==== Material for this task ====
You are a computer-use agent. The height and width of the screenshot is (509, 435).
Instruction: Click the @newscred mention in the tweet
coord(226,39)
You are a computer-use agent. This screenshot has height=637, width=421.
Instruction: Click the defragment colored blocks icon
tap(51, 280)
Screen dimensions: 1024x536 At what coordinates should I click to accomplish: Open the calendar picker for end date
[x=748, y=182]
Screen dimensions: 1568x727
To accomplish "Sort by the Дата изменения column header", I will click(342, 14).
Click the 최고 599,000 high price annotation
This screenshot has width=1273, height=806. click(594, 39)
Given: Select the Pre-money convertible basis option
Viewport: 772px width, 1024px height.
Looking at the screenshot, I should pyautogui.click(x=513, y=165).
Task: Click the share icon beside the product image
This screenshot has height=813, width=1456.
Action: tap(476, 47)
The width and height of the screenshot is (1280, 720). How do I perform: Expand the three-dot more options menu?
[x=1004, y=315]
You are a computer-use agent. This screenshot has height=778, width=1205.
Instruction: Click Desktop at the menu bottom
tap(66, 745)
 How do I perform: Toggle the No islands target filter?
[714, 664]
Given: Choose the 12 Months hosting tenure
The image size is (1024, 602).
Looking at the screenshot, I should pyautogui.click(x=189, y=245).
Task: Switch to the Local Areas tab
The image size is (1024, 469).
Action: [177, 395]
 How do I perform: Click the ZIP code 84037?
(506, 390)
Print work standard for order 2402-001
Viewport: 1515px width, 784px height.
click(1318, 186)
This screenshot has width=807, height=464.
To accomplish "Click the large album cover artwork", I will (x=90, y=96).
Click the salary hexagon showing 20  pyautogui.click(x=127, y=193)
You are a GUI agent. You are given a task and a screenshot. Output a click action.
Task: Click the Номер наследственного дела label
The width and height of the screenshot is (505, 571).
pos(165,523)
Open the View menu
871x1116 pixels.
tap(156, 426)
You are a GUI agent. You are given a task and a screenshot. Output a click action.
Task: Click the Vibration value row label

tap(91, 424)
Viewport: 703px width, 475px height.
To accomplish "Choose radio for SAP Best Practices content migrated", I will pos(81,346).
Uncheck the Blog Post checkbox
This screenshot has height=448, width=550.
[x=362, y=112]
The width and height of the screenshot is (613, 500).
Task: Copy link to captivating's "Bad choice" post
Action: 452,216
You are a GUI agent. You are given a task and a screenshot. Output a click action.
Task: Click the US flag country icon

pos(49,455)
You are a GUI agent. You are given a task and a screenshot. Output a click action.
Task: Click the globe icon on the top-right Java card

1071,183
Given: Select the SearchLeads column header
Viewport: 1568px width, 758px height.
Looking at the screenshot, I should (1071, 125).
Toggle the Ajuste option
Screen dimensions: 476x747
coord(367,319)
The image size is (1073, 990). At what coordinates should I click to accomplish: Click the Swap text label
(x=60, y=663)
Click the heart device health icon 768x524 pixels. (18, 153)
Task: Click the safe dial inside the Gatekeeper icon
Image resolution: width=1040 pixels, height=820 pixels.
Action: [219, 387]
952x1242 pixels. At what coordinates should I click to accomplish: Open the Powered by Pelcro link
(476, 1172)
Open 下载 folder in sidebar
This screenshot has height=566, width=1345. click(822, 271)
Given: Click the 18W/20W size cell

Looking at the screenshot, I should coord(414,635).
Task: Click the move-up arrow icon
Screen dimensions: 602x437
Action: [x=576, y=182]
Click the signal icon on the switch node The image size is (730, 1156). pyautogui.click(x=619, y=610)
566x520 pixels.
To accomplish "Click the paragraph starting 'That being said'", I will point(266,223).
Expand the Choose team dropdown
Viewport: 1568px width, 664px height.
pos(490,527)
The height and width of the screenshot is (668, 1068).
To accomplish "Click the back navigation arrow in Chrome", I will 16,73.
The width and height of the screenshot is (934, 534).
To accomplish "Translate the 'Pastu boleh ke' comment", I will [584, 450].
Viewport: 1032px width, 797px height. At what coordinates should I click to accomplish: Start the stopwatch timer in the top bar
====
What this task involves.
From the entries above, tally the lines that contain the string "Select". Report the total and nothing more.

Task result.
2